• [Problema scritto 1]: Secondo il brano da leggere, perché lo show room è finito lontano dalla strada principale, in una location molto meno visibile? Rispondi in una o due frasi.

• [Brano da leggere]:
((

Per fortuna sulla porta è attaccato con lo scotch un foglio su cui qualcuno ha scritto, a mano “Se avete bisogno di qualcosa chiamate il seguente numero” che poi è quello che appunto ci aveva assicurato che il negozio era aperto. I meccanici ci guardano come se fossimo alieni, qualcuno scuote la testa, altri ridono. Attorno non si vedono taxi, fermate di bus o qualsiasi altro mezzo di locomozione utiizzabile. Siamo sperduti nella periferia sotto il sole, e quelli se la ridono di noi.
Dopo tanto tempo in Cina ho imparato a non farmi prendere dalla rabbia o dallo scoramento. Chiamiamo ancora questo numero di prima e vediamo cosa dicono:
“Tuut... tuut... tuut... pronto?” risponde la stessa donna di prima.
“Buongiorno, voleamo chiedere un’informazione. Abbiamo già chiamato un paio d’ore fa per sapere se siete aperti... voi ci avete detto di sì... solo che ora siamo qua davanti al vostro negozio e non ha un’aria per nulla aperta”
“Aahhh, siete arrivati finalmente!” dice la donna “Mei wenti! Aspettate un secondo che mando qualcuno a prendervi!” e mette giù.
E va be’, aspettiamo. In queste situazioni una vota mi sarei incazzato da morire, ma ora scuoto le spalle e aspetto. Per ogni cosa c’è una spiegazione, basta avere pazienza e cercarla. Eccolo che arriva, dopo qualche minuto, il nostro uomo, in sella a un grosso e rombante triciclo a motore tutto giallo e blu, con una bella bandiera svedese sul manubrio. Quando ci vede agita la mano: “Adesso vi porto direttamente al magazzino centrale, dove c’è molta più scelta!” dichiara orgoglioso. Il che tradotto in forma esplicita significa che l’IKEA deve aver fatto problemi alla loro azienda e quindi hanno spostato lo show room dalla strada principale a una location molto meno visibile. Infatti l’omino, dopo averci fatto montare sul retro, coperto da una tenda gialla blu, inverte la marcia e si infila in una stradina costeggiata da fossi e pioppi. Il “magazzino centrale” sta lì a due minuti coperto da un filare d’alberi e un paio di costruzioni di mattoni, esattamente uguale al vecchio show room, con le famiglie cinesi che esaminano i mobili e le venditrici che cercano di imbastirle sulla qualità e sul prezzo ottimi.

))

• [Problema scritto 2]: Ricopia le voci dalla riga che contiene "Where should I" fino alla fine delle voci, con entrambi gli estremi inclusi. Tralascia le immagini.

• [Dati forniti]:
((

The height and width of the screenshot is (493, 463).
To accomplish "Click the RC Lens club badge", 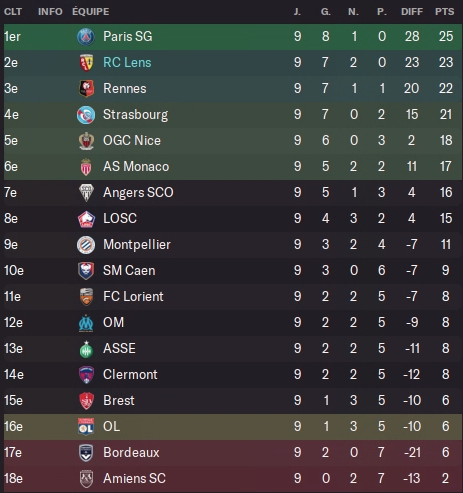I will click(x=86, y=63).
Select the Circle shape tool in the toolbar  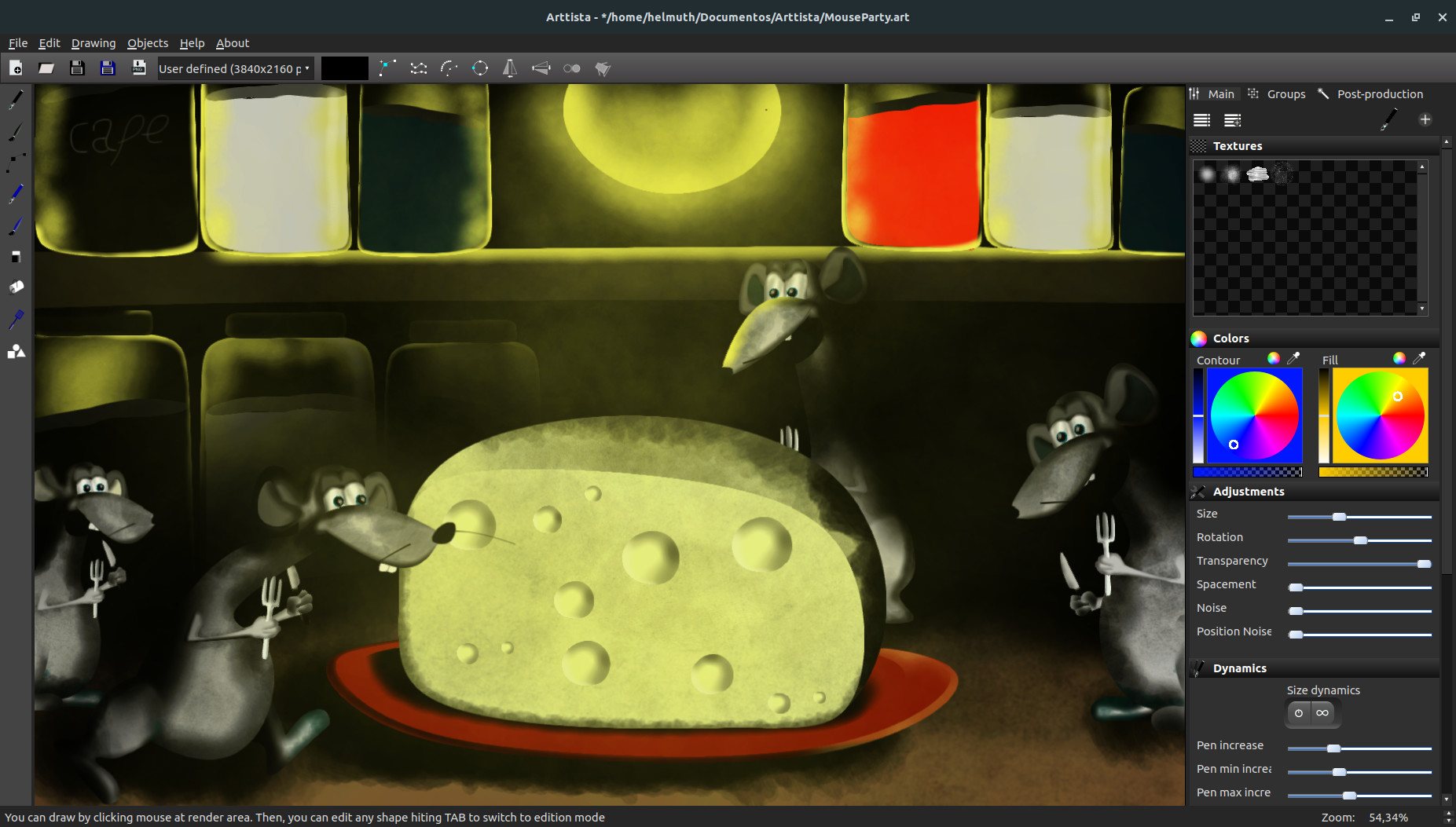point(480,68)
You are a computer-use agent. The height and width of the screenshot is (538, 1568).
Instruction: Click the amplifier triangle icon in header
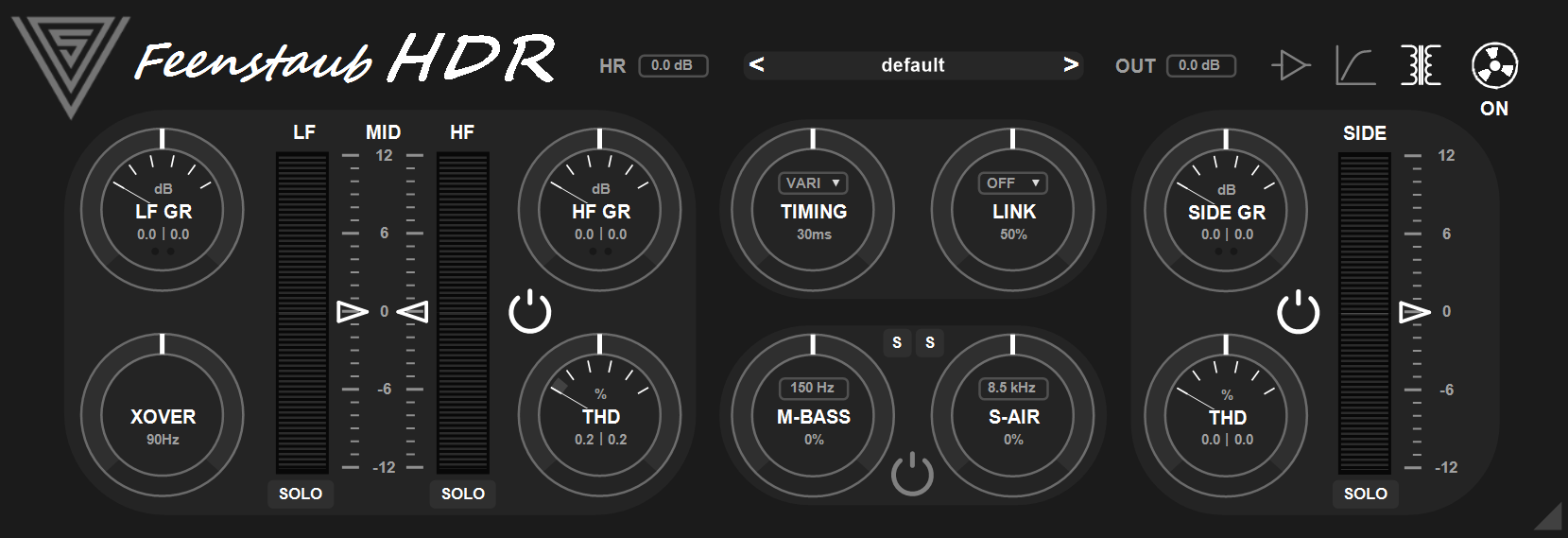1290,65
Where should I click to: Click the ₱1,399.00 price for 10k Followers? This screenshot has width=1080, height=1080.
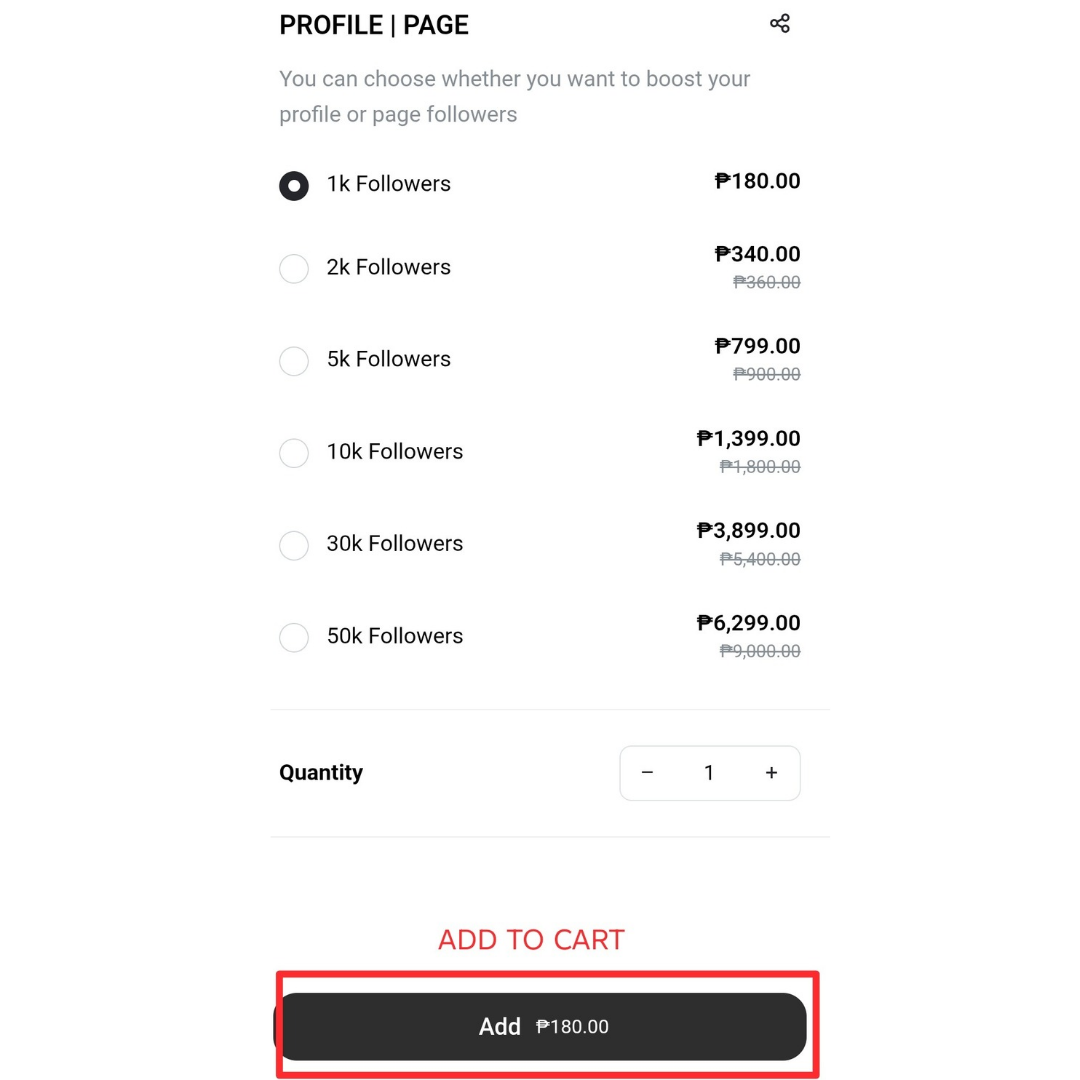click(x=748, y=438)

))

• [Risposta scritta 1]: Secondo il narratore, l'IKEA deve aver fatto problemi all'azienda. Per questo lo show room è stato spostato dalla strada principale in una location molto meno visibile.

• [Risposta scritta 2]:
Where should I click to: Click the ₱1,399.00 price for 10k Followers? This screenshot has width=1080, height=1080.
click(x=748, y=438)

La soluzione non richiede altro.